Ucciso in una lite durante una battuta di caccia alla volpe, in un video gli ultimi istanti di vita del 42enne

Gli ultimi istanti di vita di Grigorev Vladislav Sergevich sono stati immortalati in un video che ora è nelle mani dei Carabinieri. Stanno andando avanti a ritmo serrato le indagini sulla morte del 42enne di origini russe che sabato scorso è stato ucciso da un colpo di fucile che lo ha raggiunto al collo nelle campagne di Montegranaro, in provincia di Fermo.

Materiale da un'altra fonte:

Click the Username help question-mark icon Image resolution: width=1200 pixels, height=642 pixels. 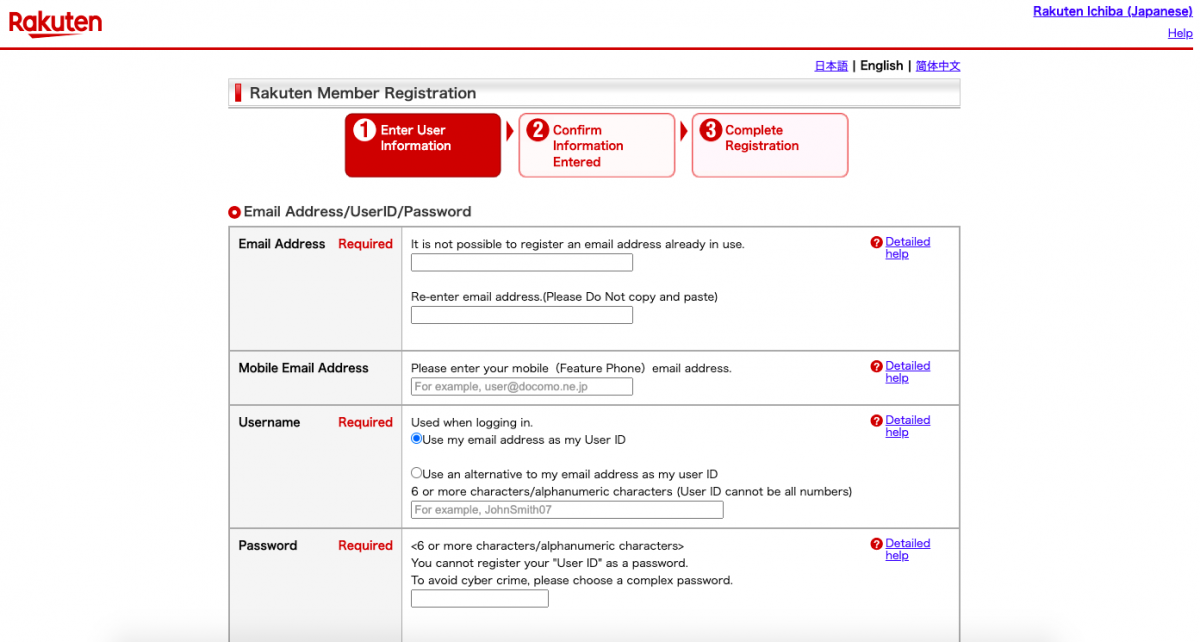pos(877,421)
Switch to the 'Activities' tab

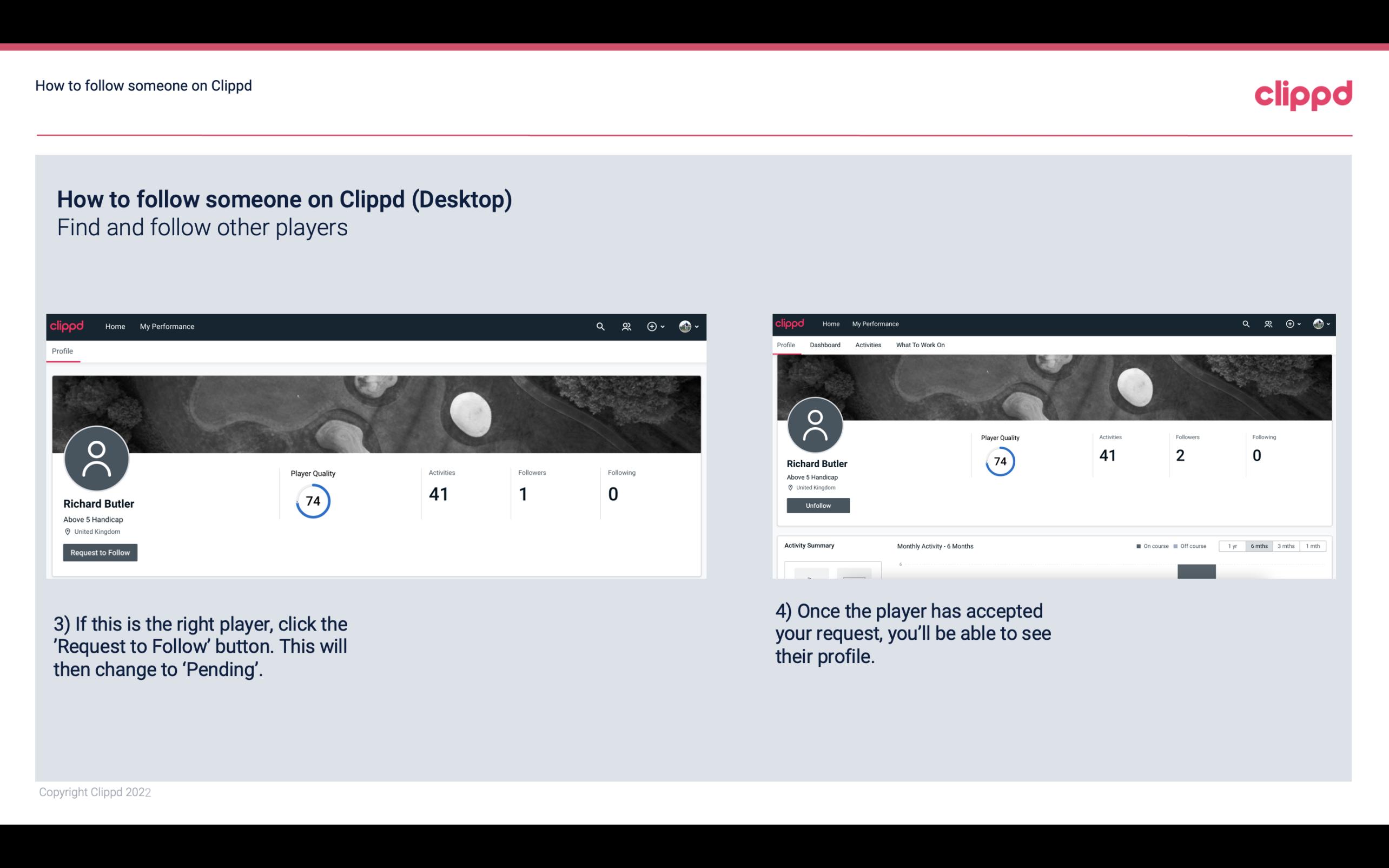tap(867, 345)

Il proiettile è partito da un fucile imbracciato da un uomo di 82 anni, Palmiero Berdini, operatore faunistico e guardia volontaria venatoria che stava prendendo parte a una battuta di caccia alla volpe, ora indagato per omicidio volontario.
Il video, secondo quanto riportato dal Corriere della Sera, sarebbe il frutto di una videochiamata che la vittima ha effettuato con Stefania Quattrini, la proprietaria dell'azienda agricola con la quale il 42enne collaborava.
L'alterco con il cacciatore sarebbe scaturito dal fatto che, secondo Grigorev, i colpi di fucile impaurivano i cavalli che lui accudiva come stalliere stagionale nell'azienda di Quattrini. Due cavalli sarebbero scappati perché impauriti dai colpi e il 42enne era uscito per cercarli. Lì sarebbero avvenuti l'incontro e la lite con Berdini ed esploso lo sparo fatale.
La difesa dell'82enne sostiene che il colpo di fucile sarebbe partito accidentalmente. A quanto si apprende, domani, mercoledì 18 marzo, si terrà l'autopsia sul corpo del 42enne, dalla quale potrebbero emergere nuovi elementi decisivi nella analisi balistica dei fatti.
Ma anche il video, su cui adesso stanno lavorando gli inquirenti, potrebbe rivelare dettagli fondamentali per ricostruire l'esatta dinamica dell'accaduto. Il caso è seguito dalla pubblico ministero della Procura di Fermo, Marinella Bosi.
La proprietaria dell'azienda agricola avrebbe anche scattato degli screenshot durante la videochiamata, proprio per identificare coloro che stavano prendendo parte alla battuta di caccia.
"Vlad mi ha fatto una videochiamata riprendendo il cacciatore che gli stava puntando il fucile contro. Poi mi ha detto: ‘Corri, corri', e ha messo giù. Ho avvertito i Carabinieri e sono andata a cercarlo. Uscita di casa ho provato a chiamarlo ma non rispondeva. A un certo punto trovo il cacciatore in piedi, impalato, e vedo per terra le gambe di Vlad", ha raccontato la donna.